El camino de regreso, por Miguel Cruz Gálvez


-¡Corre Totó! ¡Coloca la cinta! ¡Acaban de apagar la luz y el público espera!

De seguido, tras encajar la cinta en el proyector, Totó asomó apresuradamente su cara por el ventanuco que desde la cabina de proyección daba al patio de butacas y, al comenzar Alfredo a pasar el rollo de celuloide, se iluminó su cara con el reflejo de la pantalla y sonreía pleno de felicidad por la magia que significaba el inicio de una nueva película. 

Totó era enormemente feliz al abrigo de su infancia, pero nadie se lo dijo, o quizás sí. En cualquier caso, no hubiera valido de nada, porque está comprobado que no sabes lo que tienes hasta que lo pierdes.

Por eso no tuvo sentido acusar a nadie de traidor por no alertarle de que aquel mágico mundo estaba por esfumarse, o más bien, que se lo iban a birlar encandilado por el oropel de la vida adulta, ocultando la dureza y decepción de la cruda realidad.

Y así, de Totó pasó a ser Salvatore, que puso tierra de por medio con aquel pequeño, con su propio yo, adentrándose en el camino que seguía la manada, sin plantearse nada, en una suerte de abducción casi incuestionable en busca de la prosperidad.

Por suerte un día, frente a Salvatore, asomó un espejo que le hizo sentir extraño y vacío, retrocedió algunos pasos y, al mirar atrás, atisbó de lejos el brillo de aquellos años de inocencia que nunca debió dejar escapar. Y pudo ver a Totó, que con algunas lágrimas en los ojos, le cuestionaba el sentido de hacerse mayor (quizás no era tan bueno que eso pasara), o al menos la forma en que lo había hecho.

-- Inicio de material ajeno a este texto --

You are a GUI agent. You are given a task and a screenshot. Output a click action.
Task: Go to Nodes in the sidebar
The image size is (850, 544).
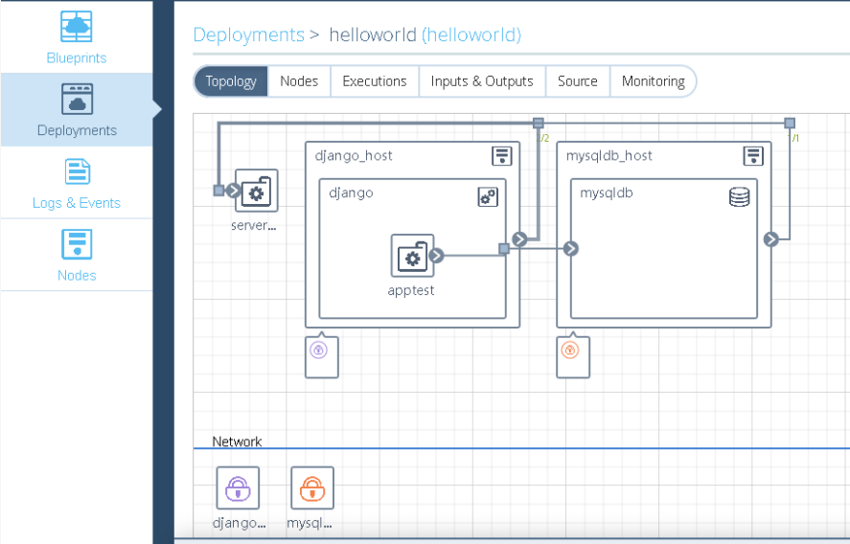(77, 254)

- Claro que he cambiado -pensó Salvatore-, era lo razonable, había que crecer y así lo he hecho. Hay que asumir que no se alimenta ni se viste uno porque aparezca un hada, y no quería yo pecar de Peter Pan. Pero ahora que estoy aquí, confieso sentir que algo falla, o más bien, que algo me falta. Veo claro que me falto yo mismo…o una gran parte de mí.

Al darse cuenta, Salvatore rompió a llorar. Así vació su alma de duelo y banalidad y decidió volver a llenarla de sí mismo. Fue entonces cuando sin dudarlo, soltó su “equipaje”, dio media vuelta y emprendió el camino de regreso a por Totó, que se encontraba aún en casa, en aquella patria personal que es la infancia. Pero no volvió para quedarse, así que, sencillamente, recogió a aquel niño, y de su mano, ya pleno, reemprendió su propio camino.

Por mucho que crezcas y evoluciones, por mucho que sucumbas a tentaciones mundanas y sientas la dureza de tu devenir, no caigas en el error de abandonar ese tesoro divino de la ilusión e inocencia original. Y así, haz el camino de regreso hacia allí una y otra vez, para volver a mirar el mundo como algo maravilloso y mágico, para darte cuenta de que no sabes nada, para creer que lo mejor está siempre por llegar, en esta vida o en las demás.

Si esto te parece algo tonto o absurdo, siempre estás a tiempo de pensarlo de nuevo, porque seguramente lo pensaste demasiado a prisa. Y si aún así no cambias de opinión… vuélvelo a pensar.